Collected data entries
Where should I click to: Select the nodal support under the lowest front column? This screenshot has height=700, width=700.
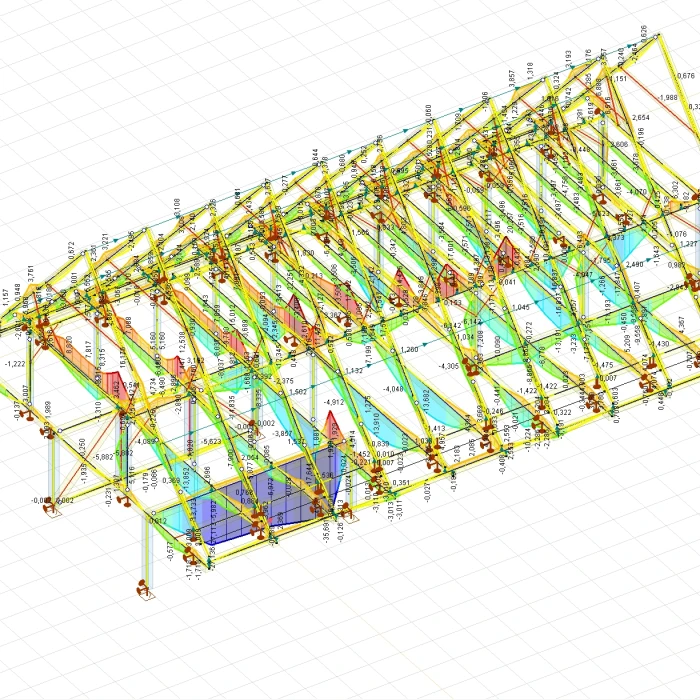pos(143,588)
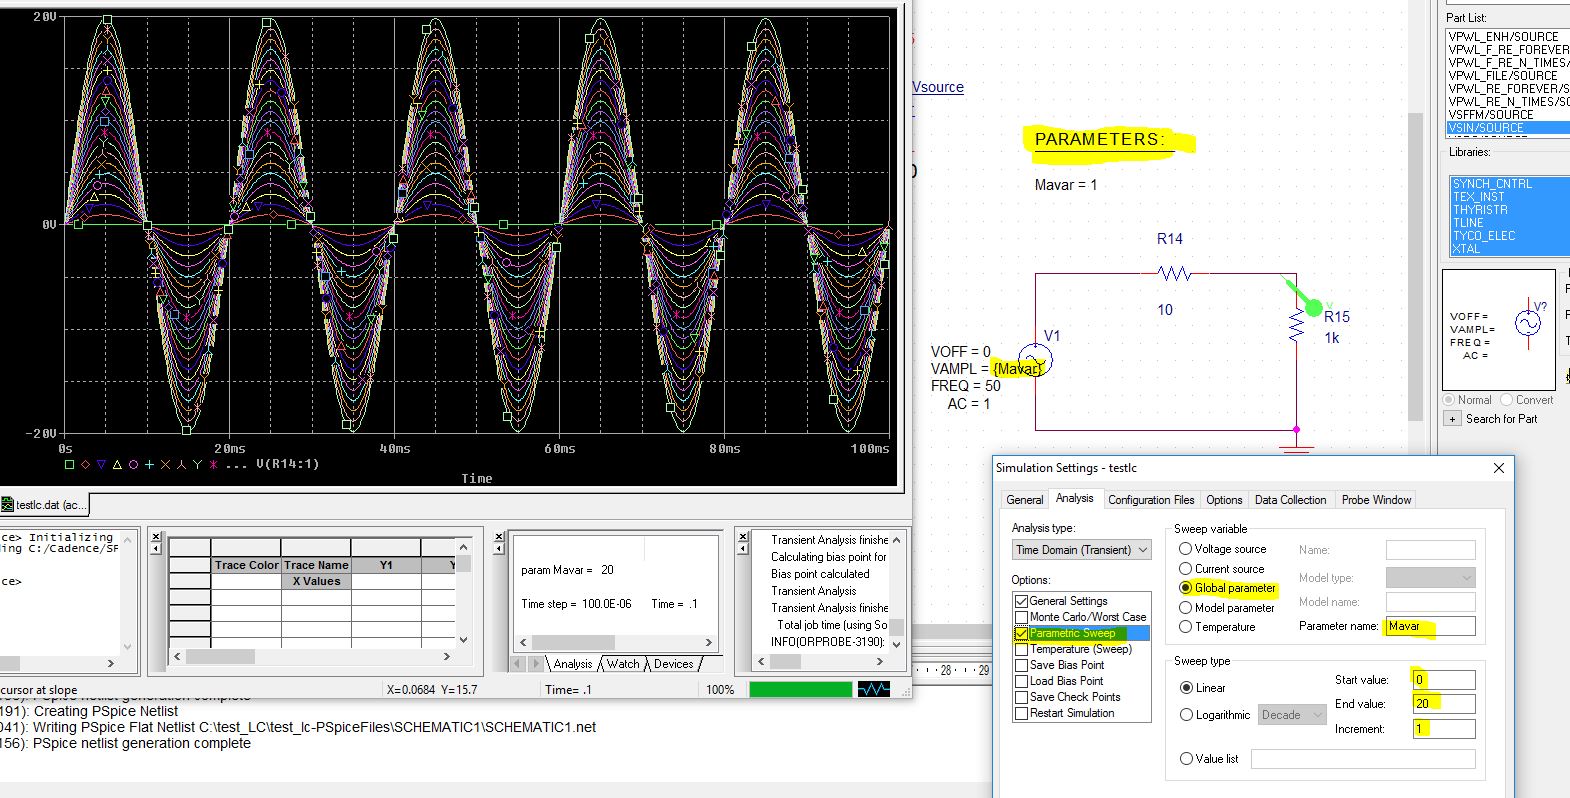Click the green voltage probe marker
The image size is (1570, 798).
pos(1313,309)
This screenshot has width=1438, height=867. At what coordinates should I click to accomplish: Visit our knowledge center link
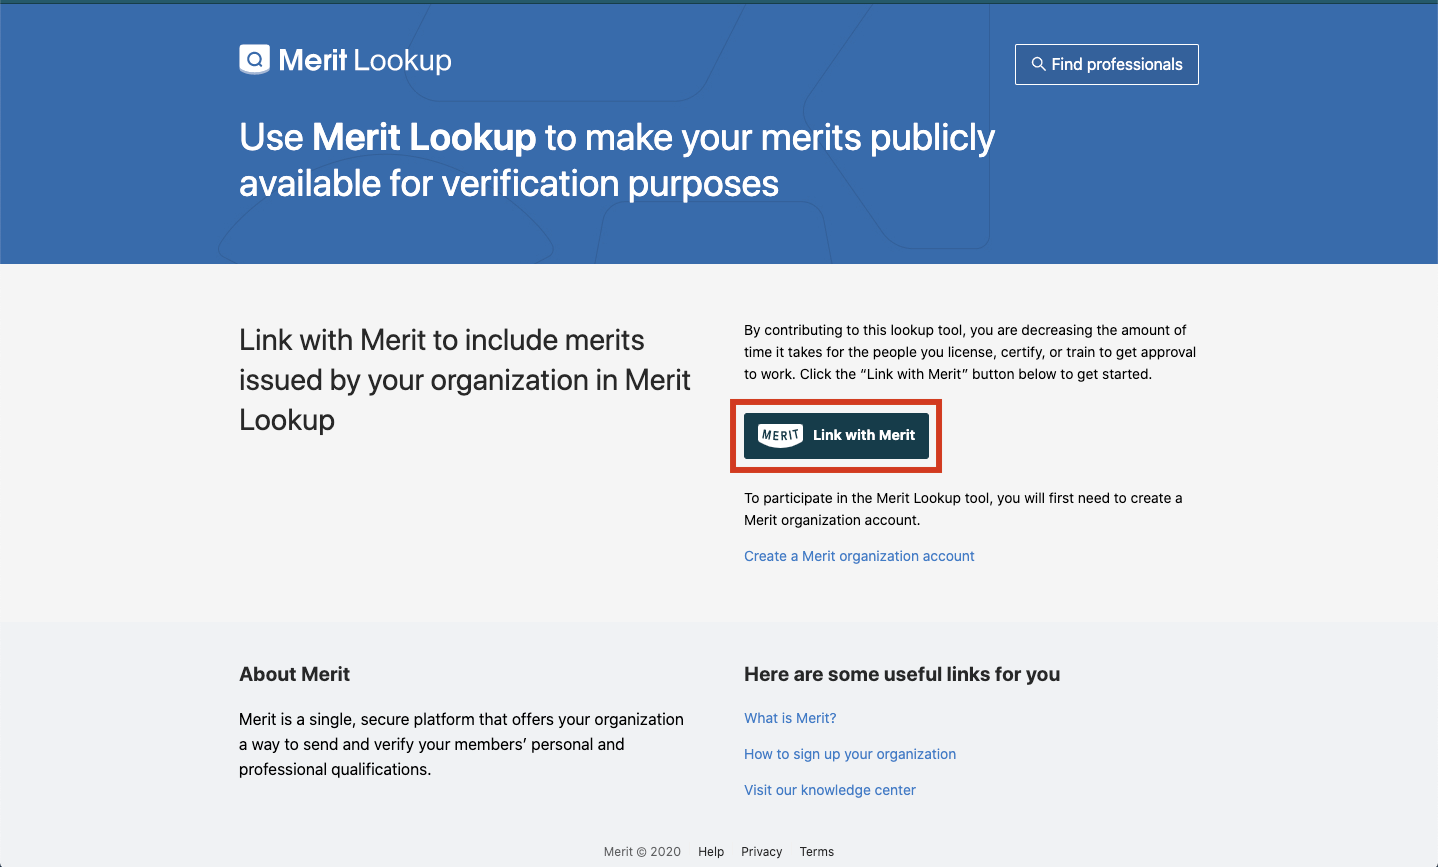point(830,790)
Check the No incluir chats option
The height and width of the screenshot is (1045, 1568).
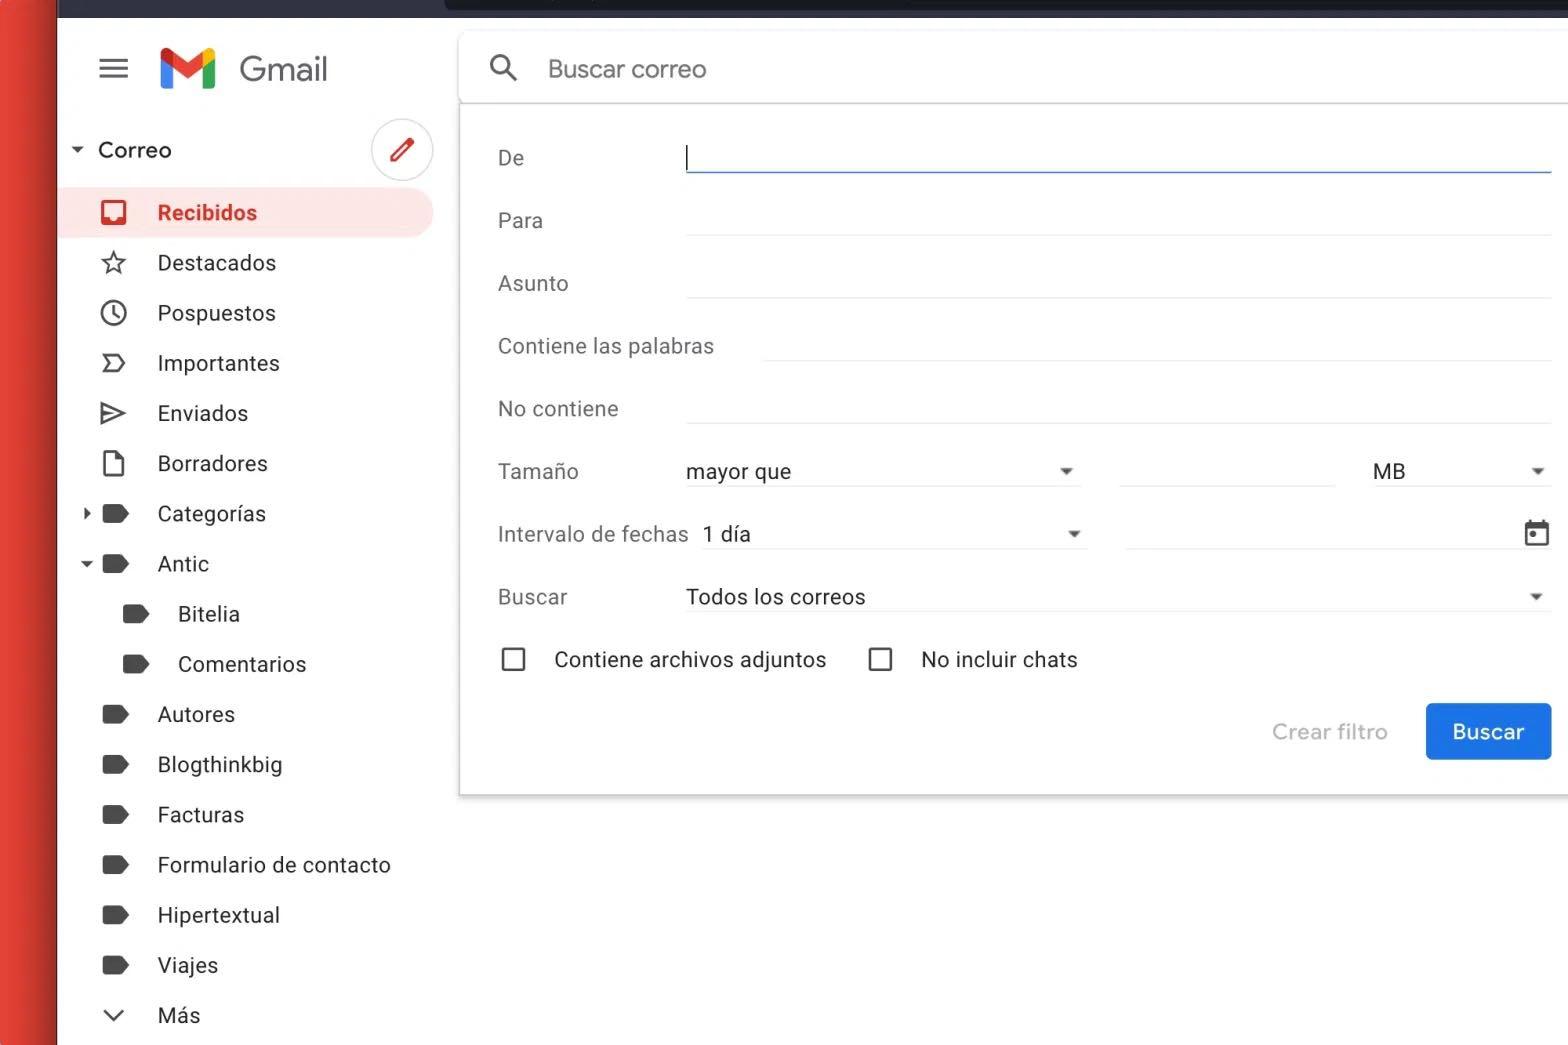pyautogui.click(x=880, y=659)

DESCRIPTION OF THE TASK
The records above, minus their pictures, are to be returned verbatim.

SOLUTION TO THIS PROBLEM
Where should I click to: Select the nodal support under the lowest front column? This screenshot has height=700, width=700.
pos(143,588)
Click the green voltage probe marker
The image size is (1570, 798).
pos(1313,309)
This screenshot has width=1438, height=867. At what coordinates should I click to accomplish: Visit our knowledge center link
point(830,790)
Check the No incluir chats option
The height and width of the screenshot is (1045, 1568).
pyautogui.click(x=880, y=659)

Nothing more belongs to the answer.